Tiarnan waves a hand at the other guard. “Oh, that’s Wade.” He lowers his gun — but Wade, I notice, does not follow suit — and approaches Jade. “What the fuck are you doing back here, girl?” He claps her on the shoulder and ruffles her hair with fatherly affection, though I guess Tiarnan to be younger than Jade by at least half a decade: straggly beard, kid’s smile in a face already aged by the sun and the Ruin.
“Brought a friend.” Jade nods down at me where I slump weakly on the trike. “String still entertaining?”
Tiarnan shrugs. “When people make it here. Still pretty exclusive, though, y’know?” He looks me over, removing his dusty sunglasses and squinting in the sudden brightness. At first I feel like an exhibit in a museum of dying people, but then I detect the same pity in his eyes that I saw earlier. He glances at my shirt, muddied by the fluids leaking from me. He sees Jade’s bandaged hand, notices the bright redness of the scrape on her leg set against the more subtle pink of sunburn.
“Hell, Jade, you sure ain’t looking after yourself.” He looks across at his companion and some secret signal lowers his gun. “Wade, do me a favour, push our friend here down to the moat. Jade, why not walk with me? You can tell me why you’re still in this God-forsaken country after all String did for you.”
“You’re still here,” she says, but Tiarnan laughs and starts off towards the glittering moat.
Wade pushes the Trike — I could have pedalled, but I am tired and in pain and not about to pass up the opportunity of a free ride. When we reach the moat I can see what it really is. I wonder at the work that went into making it; the weeks of travelling to and from towns and deserted villages to collect all the materials; the dedication; the planning. The idea itself is sheer brilliance.
The moat is at least twenty metres across, composed entirely of broken glass. Bottles, window-panes, bowls, mirrors, windscreens, all smashed down into a sea of sharp, deadly blades. The sun glares from its multi-faceted surface and throws up a haze of light, and it is all I can do to keep my eyes open. It is effective as a thick fog at concealing what lies beyond.

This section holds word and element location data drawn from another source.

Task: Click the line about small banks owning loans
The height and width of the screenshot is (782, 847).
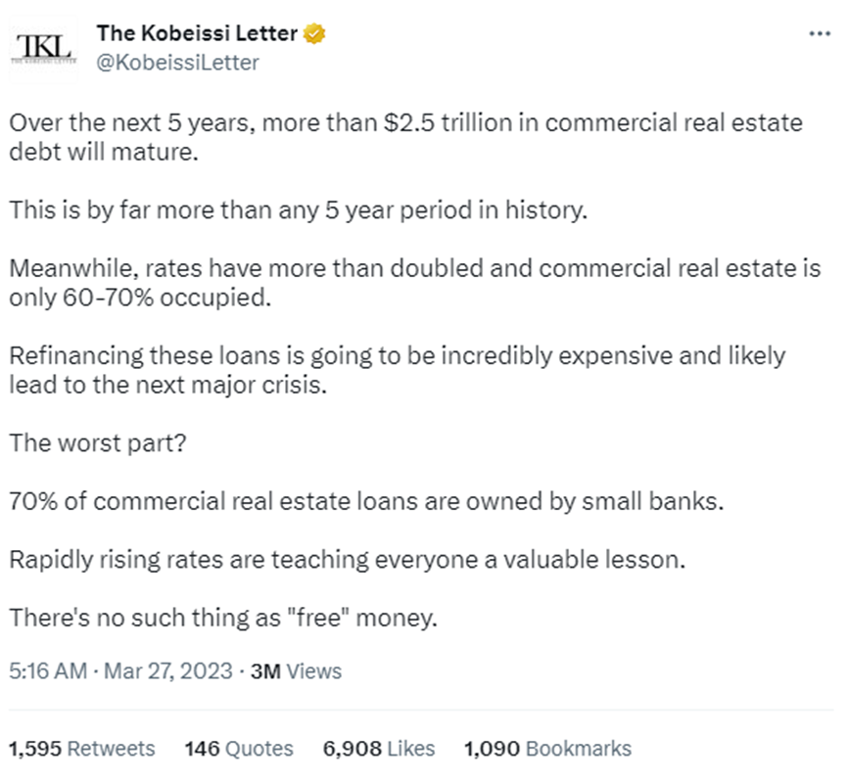Action: tap(365, 503)
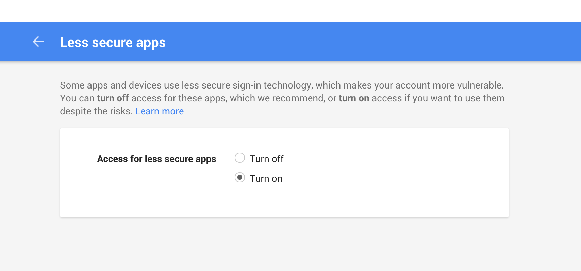This screenshot has width=581, height=271.
Task: Select the "Turn on" radio button
Action: pyautogui.click(x=240, y=178)
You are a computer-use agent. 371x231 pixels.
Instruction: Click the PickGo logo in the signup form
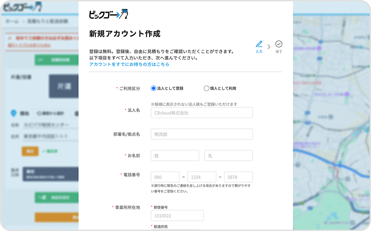(109, 15)
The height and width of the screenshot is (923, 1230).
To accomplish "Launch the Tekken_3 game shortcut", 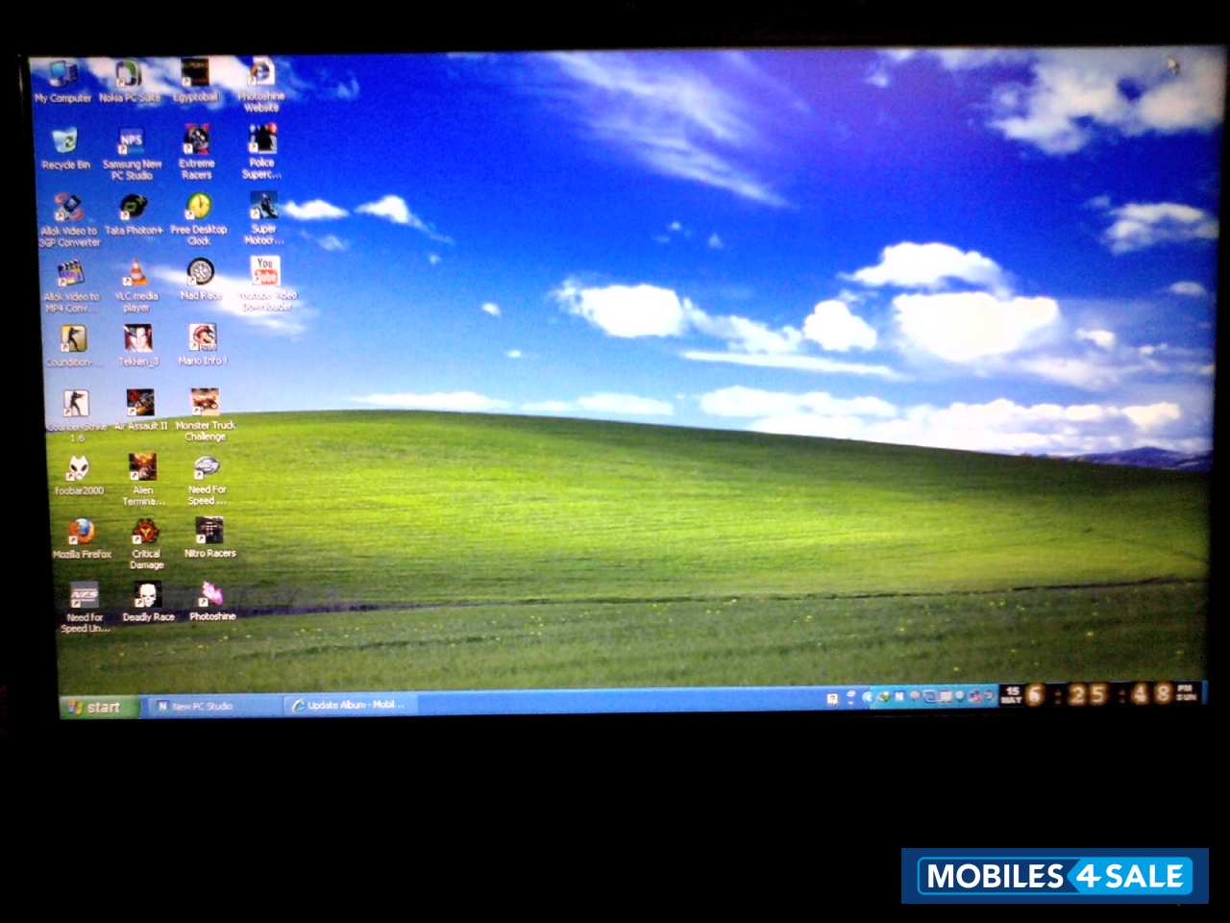I will pos(138,339).
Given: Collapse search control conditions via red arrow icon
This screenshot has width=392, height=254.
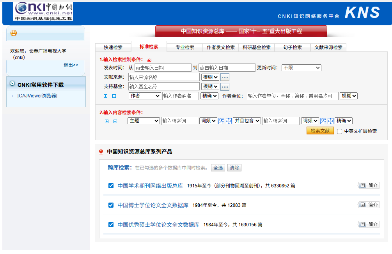Looking at the screenshot, I should pyautogui.click(x=149, y=60).
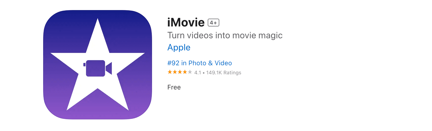Click the Free price label
This screenshot has height=131, width=432.
coord(174,87)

I wonder how we will cross, but then I hear the musical crunching of glass cracking and shattering. Before I have a chance to see what is happening, Wade is lifting me from the trike and sitting me gently on a large, flat-bedded vehicle that has crawled across from the other side. Wade and Tiarnan help the other two men on the strange boat as they haul on a rope, dragging it across to the inside of the moat.
“Nearly there,” Jade says, bending down over me and blocking out the sun. “You okay?” As if the question gives my body a chance to answer, pain shouts and I fade out. The sun recedes, voices float away, and I fall unconscious to the grinding sound of breaking glass.
IV
“How are you feeling?”
I open my eyes. “Like I’m going to die.” It’s dusk or I’m indoors. Whichever, the torturous sunlight has abated.
“Well, I’ll see what I can do about that.” The voice is gentle, low, understated. But there is a power there, a certainty of control, a glaring confidence. Even before I see who has spoken, I know I am talking to String.
I turn my head and there he is, sitting calmly beside my bed, Jade standing behind him and Tiarnan next to her. String is a surprisingly small man — for some reason I had been imagining him huge and powerful — and another surprise is that he is black. It is only now that I realise I have seen no other coloured people on Malakki. The world is getting larger.
“I thought Jade, perhaps, would have told you about me?” He is trying not to smile, but there is laughter painted all over his face.
“Only what you can do,” I say. I manage to sit up, cringing as the Sickness sends a wave of shivering heat through me.
“It’s progressed quickly, hasn’t it?” he says. It is more a statement than a question, so I say nothing. “May I?” He reaches for my shirt before I can object and gently pops the couple of remaining buttons. I look down as he bares my chest, and even I recoil in disgust.
String, however, retains his composure. He passes his hand close to the ugly growths and I’m sure I can feel the subtle movement of air. It is comforting. He is frowning, his big eyes so full of a pained compassion that I cannot recognise the look for several seconds. Even Della is more concerned than compassionate, a state that I think is based upon realism rather than choice.
“It must hurt,” he says.
“You bet.” But I’m used to the pain, the burning that tears at my chest as if some rabid animal is trapped within, trying to escape. Used to it, but still it tortures me unremittingly, driving blade after blade of discomfort between my joints, into my limbs, piercing my lungs. It’s the faints I cannot conquer, the regular grey spells when my body seems to say, right, that’s it, enough for now. “But the pain won’t last forever.”